• [TASK DETAILS]:
Return, in their exact form, the lines that lie between the start of the data below and the line containing "This screenshot has height=812, width=1483.", with both ends included.

BEGIN RECORDS FOR THIS TASK

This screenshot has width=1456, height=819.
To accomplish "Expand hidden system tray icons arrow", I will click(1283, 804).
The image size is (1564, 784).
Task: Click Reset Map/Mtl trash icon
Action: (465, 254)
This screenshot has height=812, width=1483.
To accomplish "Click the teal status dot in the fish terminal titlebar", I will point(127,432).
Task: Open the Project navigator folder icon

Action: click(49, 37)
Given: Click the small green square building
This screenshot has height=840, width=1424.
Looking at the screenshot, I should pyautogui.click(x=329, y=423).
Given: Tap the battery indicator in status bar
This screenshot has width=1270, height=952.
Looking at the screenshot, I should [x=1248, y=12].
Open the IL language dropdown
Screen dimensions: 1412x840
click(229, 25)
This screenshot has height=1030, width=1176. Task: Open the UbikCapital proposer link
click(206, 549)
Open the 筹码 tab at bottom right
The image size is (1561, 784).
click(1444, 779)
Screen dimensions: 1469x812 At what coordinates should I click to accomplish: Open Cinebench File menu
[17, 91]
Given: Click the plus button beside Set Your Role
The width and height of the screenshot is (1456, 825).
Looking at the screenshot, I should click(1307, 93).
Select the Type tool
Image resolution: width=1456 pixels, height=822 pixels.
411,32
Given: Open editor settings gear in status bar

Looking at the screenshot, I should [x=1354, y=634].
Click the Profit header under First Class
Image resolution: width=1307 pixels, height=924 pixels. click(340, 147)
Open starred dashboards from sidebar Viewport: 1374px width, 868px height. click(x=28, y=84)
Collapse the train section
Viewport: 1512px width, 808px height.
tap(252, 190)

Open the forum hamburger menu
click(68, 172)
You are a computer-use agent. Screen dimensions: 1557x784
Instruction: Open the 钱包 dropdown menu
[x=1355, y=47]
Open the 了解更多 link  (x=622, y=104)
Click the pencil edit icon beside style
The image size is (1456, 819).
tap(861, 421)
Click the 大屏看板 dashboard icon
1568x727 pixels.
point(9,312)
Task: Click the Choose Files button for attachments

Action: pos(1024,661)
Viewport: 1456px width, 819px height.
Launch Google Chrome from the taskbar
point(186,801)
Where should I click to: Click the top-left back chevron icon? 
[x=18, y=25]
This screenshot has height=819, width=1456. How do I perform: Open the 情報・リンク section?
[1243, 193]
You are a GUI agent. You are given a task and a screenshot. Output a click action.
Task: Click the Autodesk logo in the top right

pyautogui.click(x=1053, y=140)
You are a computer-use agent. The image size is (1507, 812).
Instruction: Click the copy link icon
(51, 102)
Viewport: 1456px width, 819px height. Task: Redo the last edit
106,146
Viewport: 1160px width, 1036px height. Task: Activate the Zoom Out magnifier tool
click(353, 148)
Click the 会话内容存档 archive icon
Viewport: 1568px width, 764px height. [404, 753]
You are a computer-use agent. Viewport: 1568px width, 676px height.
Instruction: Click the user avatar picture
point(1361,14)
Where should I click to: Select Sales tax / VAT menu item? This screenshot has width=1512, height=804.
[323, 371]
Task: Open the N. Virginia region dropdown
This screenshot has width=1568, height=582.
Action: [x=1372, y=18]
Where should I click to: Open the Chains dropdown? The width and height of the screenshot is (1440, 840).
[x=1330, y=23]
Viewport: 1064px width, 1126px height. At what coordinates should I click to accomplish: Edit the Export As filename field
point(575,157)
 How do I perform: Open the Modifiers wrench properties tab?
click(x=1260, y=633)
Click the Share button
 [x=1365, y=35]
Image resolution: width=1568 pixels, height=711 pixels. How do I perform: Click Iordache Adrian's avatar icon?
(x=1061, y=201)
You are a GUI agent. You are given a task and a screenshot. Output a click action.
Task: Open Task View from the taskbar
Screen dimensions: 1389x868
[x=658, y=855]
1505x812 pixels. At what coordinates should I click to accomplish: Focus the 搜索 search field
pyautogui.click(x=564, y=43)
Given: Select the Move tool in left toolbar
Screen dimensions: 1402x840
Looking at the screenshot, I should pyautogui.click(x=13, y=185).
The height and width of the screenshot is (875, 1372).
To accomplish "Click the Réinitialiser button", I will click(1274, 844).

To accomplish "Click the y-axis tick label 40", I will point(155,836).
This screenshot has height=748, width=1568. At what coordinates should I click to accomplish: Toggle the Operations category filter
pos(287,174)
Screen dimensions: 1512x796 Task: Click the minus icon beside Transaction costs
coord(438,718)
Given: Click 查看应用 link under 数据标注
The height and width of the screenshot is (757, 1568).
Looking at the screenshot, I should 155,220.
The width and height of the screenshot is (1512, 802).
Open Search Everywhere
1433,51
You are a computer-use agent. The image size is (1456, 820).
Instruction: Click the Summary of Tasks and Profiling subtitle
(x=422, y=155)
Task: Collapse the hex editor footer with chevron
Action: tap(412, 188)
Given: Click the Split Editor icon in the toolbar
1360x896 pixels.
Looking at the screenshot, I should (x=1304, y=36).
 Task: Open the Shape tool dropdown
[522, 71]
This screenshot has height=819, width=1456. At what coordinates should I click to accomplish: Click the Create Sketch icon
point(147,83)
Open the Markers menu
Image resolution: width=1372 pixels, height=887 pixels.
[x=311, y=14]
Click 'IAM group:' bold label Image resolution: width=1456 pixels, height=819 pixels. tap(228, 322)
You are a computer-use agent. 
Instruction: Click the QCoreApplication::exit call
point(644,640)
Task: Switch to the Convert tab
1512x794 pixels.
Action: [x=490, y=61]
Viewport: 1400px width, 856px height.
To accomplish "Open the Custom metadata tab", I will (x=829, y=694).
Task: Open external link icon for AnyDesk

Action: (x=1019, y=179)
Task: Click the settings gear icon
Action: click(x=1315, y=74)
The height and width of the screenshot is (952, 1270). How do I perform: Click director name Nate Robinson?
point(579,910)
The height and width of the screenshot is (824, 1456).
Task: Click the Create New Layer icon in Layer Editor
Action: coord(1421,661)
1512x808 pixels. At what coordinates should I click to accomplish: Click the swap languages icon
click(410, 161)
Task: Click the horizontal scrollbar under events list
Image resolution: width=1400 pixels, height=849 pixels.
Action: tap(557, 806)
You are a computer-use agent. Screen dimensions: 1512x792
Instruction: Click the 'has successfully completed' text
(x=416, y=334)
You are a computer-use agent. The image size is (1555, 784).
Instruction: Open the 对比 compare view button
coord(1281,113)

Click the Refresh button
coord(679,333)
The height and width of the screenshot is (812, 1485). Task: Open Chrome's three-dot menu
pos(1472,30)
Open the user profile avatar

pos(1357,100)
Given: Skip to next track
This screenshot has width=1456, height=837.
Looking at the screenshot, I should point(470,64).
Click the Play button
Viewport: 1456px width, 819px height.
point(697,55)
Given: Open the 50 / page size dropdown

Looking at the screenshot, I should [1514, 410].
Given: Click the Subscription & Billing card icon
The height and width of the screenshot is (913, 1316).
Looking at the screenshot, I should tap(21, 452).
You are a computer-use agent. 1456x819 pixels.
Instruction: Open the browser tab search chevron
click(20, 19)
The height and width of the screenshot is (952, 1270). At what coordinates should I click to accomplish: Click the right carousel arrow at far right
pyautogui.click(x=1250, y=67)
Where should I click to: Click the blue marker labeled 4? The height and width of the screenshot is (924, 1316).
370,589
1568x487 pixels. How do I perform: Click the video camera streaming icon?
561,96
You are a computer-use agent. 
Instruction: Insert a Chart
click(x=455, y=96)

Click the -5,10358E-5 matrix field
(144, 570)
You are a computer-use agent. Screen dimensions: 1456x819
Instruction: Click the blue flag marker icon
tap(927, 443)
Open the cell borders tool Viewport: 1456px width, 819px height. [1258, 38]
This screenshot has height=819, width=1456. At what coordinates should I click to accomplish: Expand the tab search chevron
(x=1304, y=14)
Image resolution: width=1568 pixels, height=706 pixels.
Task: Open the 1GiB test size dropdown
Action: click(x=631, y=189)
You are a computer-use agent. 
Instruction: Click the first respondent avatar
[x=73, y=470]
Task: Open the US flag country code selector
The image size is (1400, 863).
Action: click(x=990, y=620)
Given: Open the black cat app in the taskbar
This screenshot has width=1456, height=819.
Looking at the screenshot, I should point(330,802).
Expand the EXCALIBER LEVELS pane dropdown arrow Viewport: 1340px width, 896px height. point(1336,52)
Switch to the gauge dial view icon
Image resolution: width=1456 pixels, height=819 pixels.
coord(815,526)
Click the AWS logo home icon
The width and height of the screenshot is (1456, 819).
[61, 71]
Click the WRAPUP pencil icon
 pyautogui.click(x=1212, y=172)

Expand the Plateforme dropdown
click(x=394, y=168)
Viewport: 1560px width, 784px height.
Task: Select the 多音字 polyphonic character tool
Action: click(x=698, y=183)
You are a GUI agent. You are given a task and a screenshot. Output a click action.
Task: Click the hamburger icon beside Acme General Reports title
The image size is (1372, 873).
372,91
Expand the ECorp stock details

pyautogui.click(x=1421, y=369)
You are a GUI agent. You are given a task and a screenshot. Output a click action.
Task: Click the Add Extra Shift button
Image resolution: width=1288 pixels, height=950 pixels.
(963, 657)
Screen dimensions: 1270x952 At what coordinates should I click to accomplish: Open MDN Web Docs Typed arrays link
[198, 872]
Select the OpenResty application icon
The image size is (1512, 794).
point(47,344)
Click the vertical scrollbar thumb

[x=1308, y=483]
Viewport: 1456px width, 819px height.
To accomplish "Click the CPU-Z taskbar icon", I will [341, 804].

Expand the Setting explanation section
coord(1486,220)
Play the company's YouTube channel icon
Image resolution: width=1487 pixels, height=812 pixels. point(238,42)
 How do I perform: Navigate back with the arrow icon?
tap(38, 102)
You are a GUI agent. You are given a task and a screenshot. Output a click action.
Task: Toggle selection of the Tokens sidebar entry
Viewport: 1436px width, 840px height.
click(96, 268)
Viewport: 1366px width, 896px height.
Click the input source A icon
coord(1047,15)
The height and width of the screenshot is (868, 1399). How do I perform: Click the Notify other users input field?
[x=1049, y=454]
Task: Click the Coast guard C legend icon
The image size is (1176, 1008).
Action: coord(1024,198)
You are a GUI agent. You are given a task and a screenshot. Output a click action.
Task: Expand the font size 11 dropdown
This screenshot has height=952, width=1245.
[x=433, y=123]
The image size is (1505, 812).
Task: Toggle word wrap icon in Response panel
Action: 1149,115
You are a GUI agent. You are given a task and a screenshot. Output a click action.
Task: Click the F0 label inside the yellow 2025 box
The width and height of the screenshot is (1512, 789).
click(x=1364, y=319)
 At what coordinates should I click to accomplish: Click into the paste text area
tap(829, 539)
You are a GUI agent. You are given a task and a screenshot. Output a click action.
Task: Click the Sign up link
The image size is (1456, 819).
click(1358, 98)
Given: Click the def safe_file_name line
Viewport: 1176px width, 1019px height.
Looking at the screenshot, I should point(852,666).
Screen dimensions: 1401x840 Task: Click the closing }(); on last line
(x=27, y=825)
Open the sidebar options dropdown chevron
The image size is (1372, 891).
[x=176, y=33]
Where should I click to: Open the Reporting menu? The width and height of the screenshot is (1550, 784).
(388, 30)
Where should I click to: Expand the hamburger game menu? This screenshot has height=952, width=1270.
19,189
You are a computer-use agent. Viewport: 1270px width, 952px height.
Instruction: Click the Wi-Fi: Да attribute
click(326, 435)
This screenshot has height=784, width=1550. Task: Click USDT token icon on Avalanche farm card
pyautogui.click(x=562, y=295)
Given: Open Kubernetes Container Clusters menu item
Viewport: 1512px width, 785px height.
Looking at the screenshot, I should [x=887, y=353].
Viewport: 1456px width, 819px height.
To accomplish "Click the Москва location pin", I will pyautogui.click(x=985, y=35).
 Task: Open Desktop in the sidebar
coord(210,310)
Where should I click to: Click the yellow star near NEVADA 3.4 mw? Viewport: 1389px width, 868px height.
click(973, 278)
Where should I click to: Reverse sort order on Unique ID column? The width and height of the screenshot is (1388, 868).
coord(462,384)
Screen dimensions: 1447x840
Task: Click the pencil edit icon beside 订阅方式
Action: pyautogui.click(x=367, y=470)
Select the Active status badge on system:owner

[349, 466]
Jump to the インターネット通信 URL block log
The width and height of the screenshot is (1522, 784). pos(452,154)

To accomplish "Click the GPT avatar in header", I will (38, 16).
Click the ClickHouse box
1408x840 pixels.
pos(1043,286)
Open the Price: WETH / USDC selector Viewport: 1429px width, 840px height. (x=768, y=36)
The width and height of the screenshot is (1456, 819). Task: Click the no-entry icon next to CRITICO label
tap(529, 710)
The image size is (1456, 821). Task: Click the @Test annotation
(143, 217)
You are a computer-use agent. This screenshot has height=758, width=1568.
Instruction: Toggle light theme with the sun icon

END RECORDS FOR THIS TASK

• [ANSWER TO THE PROBLEM]:
This screenshot has width=1456, height=819.
To accomplish "Expand hidden system tray icons arrow", I will click(1283, 804).
The image size is (1564, 784).
Task: Click Reset Map/Mtl trash icon
Action: (465, 254)
This screenshot has height=812, width=1483.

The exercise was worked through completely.